Mindful: Zen and the Art of Conscious Maintenance

Edmond [USA, 2006]

October 6, 2006 · Leave a Comment

Edmond

This film is adapted from a play that David Mamet wrote twenty years ago so I won’t actually accuse him of plagiarizing such films as “Falling Down” and “The Company of Men”.  This film is in fact, totally Mamet, with all of his usual stagey dialogue and his depiction of a world that is absolute and complete in its demented version of reality.  In “Alice in Wonderland” I buy that, but here Mamet is trying to depict the real world and a character whom we are led to assume has been soaking up its grime like a sponge for years and years.  That is, until one night when out of the blue the hand of fate proverbially squeezes him and purges ‘bad Edmond’ out from what we must assume was up until then ‘good Edmond’.  Maybe this worked on the stage.  The stage does create contained and absolute worlds like that.  But watching Bill Macy walking around the city as if he really was following Mamet’s invisible carrot-on-a-stick does not work.  The real world has all sorts of people, but in Mamet’s world, they all behave the way Mamet wants them to. 

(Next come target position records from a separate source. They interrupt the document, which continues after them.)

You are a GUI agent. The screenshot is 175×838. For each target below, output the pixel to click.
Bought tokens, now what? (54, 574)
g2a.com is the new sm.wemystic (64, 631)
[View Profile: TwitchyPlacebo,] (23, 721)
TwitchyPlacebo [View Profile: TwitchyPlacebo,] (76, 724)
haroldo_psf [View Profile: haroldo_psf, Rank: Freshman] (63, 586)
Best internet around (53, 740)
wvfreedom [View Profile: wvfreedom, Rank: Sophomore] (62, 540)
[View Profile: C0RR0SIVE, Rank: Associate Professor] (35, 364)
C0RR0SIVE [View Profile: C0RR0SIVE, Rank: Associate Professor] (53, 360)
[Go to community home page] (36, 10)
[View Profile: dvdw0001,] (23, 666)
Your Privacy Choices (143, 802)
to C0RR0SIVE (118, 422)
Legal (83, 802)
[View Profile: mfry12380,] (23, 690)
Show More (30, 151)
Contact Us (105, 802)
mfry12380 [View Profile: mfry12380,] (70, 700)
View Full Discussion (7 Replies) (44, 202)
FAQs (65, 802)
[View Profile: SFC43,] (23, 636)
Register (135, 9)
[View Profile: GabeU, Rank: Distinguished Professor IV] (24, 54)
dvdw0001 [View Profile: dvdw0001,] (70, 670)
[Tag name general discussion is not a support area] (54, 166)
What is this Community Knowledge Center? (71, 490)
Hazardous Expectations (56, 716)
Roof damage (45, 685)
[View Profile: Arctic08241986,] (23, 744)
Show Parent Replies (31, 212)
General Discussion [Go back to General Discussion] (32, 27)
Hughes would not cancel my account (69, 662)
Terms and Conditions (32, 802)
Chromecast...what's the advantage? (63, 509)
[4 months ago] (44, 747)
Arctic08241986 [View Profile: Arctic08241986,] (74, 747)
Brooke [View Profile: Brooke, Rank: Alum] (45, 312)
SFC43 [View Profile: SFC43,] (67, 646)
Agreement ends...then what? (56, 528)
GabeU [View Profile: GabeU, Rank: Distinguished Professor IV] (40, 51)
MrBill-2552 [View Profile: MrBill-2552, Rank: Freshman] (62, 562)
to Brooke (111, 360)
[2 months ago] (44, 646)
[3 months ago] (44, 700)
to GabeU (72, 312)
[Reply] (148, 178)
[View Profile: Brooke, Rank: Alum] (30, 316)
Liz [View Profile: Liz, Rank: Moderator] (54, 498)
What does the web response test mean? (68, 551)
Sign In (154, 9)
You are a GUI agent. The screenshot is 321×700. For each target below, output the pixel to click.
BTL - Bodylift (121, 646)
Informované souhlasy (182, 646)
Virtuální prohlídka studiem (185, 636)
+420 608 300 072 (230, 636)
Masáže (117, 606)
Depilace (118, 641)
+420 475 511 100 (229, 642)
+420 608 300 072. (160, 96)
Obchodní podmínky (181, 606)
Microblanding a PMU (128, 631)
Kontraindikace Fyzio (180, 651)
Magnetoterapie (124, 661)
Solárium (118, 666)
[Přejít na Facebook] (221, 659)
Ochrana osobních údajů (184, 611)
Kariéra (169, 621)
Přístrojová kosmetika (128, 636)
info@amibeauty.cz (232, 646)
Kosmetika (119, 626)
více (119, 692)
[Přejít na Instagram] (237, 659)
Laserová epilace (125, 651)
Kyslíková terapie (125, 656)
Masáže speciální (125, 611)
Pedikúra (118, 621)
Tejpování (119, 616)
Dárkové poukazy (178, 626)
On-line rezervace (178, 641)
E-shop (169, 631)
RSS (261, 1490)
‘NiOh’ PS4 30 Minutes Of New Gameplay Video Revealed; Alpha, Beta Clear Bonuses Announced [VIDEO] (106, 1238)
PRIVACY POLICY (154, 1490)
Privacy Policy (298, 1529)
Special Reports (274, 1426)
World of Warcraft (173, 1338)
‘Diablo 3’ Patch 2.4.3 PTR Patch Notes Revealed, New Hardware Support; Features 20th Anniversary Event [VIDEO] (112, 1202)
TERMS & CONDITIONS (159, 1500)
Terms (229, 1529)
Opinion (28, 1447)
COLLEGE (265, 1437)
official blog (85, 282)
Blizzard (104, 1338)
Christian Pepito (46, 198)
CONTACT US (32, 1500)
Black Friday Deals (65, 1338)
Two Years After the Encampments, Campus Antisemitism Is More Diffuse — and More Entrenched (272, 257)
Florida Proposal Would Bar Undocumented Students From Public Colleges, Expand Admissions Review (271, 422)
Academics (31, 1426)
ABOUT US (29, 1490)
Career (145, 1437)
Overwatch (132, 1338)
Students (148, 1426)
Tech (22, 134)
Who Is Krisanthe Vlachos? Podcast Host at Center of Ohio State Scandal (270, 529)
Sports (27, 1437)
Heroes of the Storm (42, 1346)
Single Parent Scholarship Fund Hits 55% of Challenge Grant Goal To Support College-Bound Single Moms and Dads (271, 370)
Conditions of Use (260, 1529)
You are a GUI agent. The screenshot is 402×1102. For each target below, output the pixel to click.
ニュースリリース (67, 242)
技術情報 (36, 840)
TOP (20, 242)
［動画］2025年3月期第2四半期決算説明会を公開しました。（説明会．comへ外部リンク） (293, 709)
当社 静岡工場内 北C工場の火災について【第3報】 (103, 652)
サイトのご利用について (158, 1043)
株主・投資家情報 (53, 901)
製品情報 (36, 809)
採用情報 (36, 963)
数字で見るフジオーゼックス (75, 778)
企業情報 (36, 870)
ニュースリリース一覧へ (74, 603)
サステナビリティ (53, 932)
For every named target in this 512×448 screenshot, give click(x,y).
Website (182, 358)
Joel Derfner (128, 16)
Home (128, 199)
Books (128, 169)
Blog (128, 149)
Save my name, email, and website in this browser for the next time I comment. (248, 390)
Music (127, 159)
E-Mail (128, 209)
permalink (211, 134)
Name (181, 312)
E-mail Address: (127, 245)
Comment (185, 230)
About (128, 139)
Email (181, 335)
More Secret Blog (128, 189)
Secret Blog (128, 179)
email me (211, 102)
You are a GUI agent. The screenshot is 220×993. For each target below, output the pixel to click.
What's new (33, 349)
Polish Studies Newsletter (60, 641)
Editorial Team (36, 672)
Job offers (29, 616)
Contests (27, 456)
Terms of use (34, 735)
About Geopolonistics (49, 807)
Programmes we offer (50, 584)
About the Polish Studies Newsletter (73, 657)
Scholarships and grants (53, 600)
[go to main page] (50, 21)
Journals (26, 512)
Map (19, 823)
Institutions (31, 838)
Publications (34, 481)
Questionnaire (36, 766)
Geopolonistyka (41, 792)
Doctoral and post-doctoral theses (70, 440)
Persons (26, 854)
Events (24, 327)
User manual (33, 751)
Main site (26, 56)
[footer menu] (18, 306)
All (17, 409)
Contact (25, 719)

The thing that Mamet’s film has in common with those films in listed above is that the ‘protagonist’ Edmond is full of hate, and he wears his racism and misogyny on his sleeve.  But there’s something unsettling in Mamet’s film that is different from those other unsettling movies.  In Mamet’s film, indeed every black man is going to rob you and beat you up or threaten to kill you.  The black men in this film have to; otherwise Edmond cannot go down to the depths that Mamet needs him to go to.  Same for the female characters who all feign their interest in Edmond so they can get what they want (money, ‘obviously’).  The one woman who apparently seems to like Edmond, turns out to be what we can only guess is just like his wife; she doesn’t ‘listen to him’ or understand him.  The film’s biggest mess is this female character because given that Bill Macy is no George Clooney, there’s absolutely no way that this very attractive young woman would bring home a crazy-talking stranger, much less have sex with him.   Her character also conveniently has a dark side and a naiveté that is dumb enough to argue with him while he’s waving a knife in the air that looks like a prop from “Friday the 13th”.   But in Mamet’s world, such silly women exist. 

The sad thing is; there are kernels of truth in this flick that in the hands of a good screenwriter might have made the whole thing work.  The film’s theme “each man loves what he fears” is an intriguing one, but the film shies away from ever really nailing that fear, instead going for video game techniques (antagonists seem to pop up everywhere), or black humor.  In a film like this, humor is yet another obstacle for creating a divide between Edmund and us in the audience.  All of us have rage and prejudice at times, but Mamet lets the audience off the hook by pushing Edmond to an extreme that we know in all actuality we will never reach. 

At the end of the day, this film is just a character study, which isn’t too bad since Macy does his usual excellent job. It’s good as ‘entertainment’; the ending is tied up nice and neat so we don’t have to endure any emotional stress or self-reflection when it’s over.  But personally, if a film professes to be challenging, I prefer that it doesn’t demand that we leave our intelligence aside or bother awakening our souls.